Reusing a Data Warehouse?

  • Hi all,

    We have two internal "companies" where I work, both using the same DataFlex-based OLTP but with the data stored in what are essentially two copies of the same database (i.e. one set of the same tables for each company). There are some differences between the structures when it gets moved to the staging area (the OLTP has a few "one true lookup tables" allowing customisation) but they are basically the same with a few minor quirks.

    I know from experience that when treating these two companies differently then I've ended up creating two virtually identical SSIS projects which have then had to be maintained individually. I make my fair share of mistakes, some of which have been to apply changes to one company's SSIS project and not to the other, and this is what's driving me to find a solution to the problem - especially as I have the opportunity to rewrite my first attempt at a DW properly.

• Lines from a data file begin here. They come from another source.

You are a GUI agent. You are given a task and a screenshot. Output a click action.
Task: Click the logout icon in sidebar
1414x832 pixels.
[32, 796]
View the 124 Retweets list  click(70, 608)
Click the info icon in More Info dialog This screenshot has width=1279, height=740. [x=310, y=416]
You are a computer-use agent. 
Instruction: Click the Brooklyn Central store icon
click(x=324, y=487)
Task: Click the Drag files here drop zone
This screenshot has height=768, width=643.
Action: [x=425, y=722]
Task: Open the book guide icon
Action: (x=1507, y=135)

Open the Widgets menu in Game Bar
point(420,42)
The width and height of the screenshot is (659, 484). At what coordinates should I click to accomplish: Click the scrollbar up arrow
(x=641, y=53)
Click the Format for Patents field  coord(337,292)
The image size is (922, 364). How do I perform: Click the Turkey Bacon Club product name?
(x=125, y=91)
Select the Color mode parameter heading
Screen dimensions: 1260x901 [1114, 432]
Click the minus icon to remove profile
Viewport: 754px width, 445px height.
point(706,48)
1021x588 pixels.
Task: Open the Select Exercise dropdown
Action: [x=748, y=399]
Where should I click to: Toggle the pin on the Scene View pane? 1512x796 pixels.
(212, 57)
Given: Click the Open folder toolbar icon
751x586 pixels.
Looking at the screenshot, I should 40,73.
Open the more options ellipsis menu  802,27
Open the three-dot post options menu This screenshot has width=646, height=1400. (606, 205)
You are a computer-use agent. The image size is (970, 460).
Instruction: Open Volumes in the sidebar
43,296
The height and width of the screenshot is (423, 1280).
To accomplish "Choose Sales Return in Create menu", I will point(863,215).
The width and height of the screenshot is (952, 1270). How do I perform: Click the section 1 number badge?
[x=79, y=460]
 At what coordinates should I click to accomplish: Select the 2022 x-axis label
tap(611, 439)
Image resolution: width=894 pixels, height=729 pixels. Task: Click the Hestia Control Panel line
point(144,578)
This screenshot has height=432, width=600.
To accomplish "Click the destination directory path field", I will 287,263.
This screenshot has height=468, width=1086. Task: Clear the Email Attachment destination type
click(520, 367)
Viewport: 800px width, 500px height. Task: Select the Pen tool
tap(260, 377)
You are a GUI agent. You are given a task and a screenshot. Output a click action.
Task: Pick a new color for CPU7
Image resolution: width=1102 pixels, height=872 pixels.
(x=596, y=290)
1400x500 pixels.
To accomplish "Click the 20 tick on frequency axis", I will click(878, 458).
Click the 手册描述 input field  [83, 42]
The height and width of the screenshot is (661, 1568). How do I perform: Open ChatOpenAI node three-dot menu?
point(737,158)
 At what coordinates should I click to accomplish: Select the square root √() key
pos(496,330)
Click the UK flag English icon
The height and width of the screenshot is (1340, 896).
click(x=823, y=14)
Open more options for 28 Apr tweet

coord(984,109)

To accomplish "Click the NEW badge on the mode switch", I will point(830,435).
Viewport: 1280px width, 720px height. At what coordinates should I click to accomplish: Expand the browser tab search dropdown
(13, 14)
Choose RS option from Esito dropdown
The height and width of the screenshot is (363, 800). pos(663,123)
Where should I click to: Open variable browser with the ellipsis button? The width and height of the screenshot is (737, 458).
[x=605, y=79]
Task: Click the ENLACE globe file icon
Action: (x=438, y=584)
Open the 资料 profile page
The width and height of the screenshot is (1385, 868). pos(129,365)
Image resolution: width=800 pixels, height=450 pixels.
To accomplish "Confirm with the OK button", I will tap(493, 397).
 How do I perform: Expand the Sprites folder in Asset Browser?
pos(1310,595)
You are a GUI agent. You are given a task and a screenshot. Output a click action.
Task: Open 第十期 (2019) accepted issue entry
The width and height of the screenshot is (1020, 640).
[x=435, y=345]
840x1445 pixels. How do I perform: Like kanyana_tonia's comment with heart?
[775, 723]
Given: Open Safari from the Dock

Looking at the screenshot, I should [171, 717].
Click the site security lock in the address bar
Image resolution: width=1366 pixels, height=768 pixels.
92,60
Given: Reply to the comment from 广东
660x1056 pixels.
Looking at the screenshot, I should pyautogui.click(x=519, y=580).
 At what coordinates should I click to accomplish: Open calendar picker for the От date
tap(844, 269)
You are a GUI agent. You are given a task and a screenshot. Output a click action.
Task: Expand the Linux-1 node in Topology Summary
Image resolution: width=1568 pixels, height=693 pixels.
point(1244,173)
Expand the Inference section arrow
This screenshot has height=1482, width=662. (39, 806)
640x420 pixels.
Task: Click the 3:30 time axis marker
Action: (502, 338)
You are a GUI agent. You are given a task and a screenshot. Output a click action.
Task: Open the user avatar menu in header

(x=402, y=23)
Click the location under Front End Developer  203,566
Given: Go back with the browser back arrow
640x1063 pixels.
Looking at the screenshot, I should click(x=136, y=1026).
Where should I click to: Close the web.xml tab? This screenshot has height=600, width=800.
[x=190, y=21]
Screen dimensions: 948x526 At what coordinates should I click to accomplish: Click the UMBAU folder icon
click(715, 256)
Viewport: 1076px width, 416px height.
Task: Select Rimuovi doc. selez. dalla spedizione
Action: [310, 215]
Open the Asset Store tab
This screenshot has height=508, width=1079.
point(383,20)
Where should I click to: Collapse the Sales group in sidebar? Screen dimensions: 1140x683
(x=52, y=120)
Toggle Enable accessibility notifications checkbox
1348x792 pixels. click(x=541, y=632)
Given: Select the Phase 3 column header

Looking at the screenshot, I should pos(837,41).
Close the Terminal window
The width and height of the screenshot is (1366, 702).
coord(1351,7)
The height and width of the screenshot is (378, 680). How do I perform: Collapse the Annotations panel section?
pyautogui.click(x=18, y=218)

    What I'm considering is to have the structure of the data warehouses for the two companies exactly the same (the differences are negligible as far as the bigger picture is concerned) and that the fields exclusive to either company will appear in both DWs. I'd hide the redundant fields from the end-users, and would look to use the same SSIS ETL package for both companies with the connections set when the package fires up to point at the correct source of data and staging area etc. This really appeals to the over-zealous "maintainability-nut" in me but the idea of redundancy makes me feel pretty queasy.

    Would one SSIS project for the common-ground between the two internal companies and separate projects to handle their differences between them be a better approach, with the separate packages executed by the common-ground parent depending on the company?

    These are only ideas, and as I've not committed myself to any approach as yet I'd really appreciate any views or opinions on it you all might have. Even a reply of "You really haven't thought this through properly have you?" will go down pretty well... 😀

    Cheers,

    RF

    _____________________________________________________________

    MAXIM 106:
    "To know things well, we must know the details; and as they are almost infinite, our knowledge is always superficial and imperfect."
    Francois De La Rochefoucauld (1613-1680)

  • RainbowFfolly (11/11/2010)


    I know from experience that when treating these two companies differently then I've ended up creating two virtually identical SSIS projects which have then had to be maintained individually. I make my fair share of mistakes, some of which have been to apply changes to one company's SSIS project and not to the other, and this is what's driving me to find a solution to the problem - especially as I have the opportunity to rewrite my first attempt at a DW properly.

    What I'm considering is to have the structure of the data warehouses for the two companies exactly the same (the differences are negligible as far as the bigger picture is concerned) and that the fields exclusive to either company will appear in both DWs. I'd hide the redundant fields from the end-users, and would look to use the same SSIS ETL package for both companies with the connections set when the package fires up to point at the correct source of data and staging area etc. This really appeals to the over-zealous "maintainability-nut" in me but the idea of redundancy makes me feel pretty queasy.

    This is a pretty interesting approach to solve the issue but the universe will act against such commendable effort. The 2nd Law of Thermodynamics states that over time things tend to disorganize a.k.a. entropy increases over time - therefore sooner or later those two sister structures will get different... and there is nothing you can do to prevent that from happening.

    _____________________________________
    Pablo (Paul) Berzukov

    Author of Understanding Database Administration available at Amazon and other bookstores.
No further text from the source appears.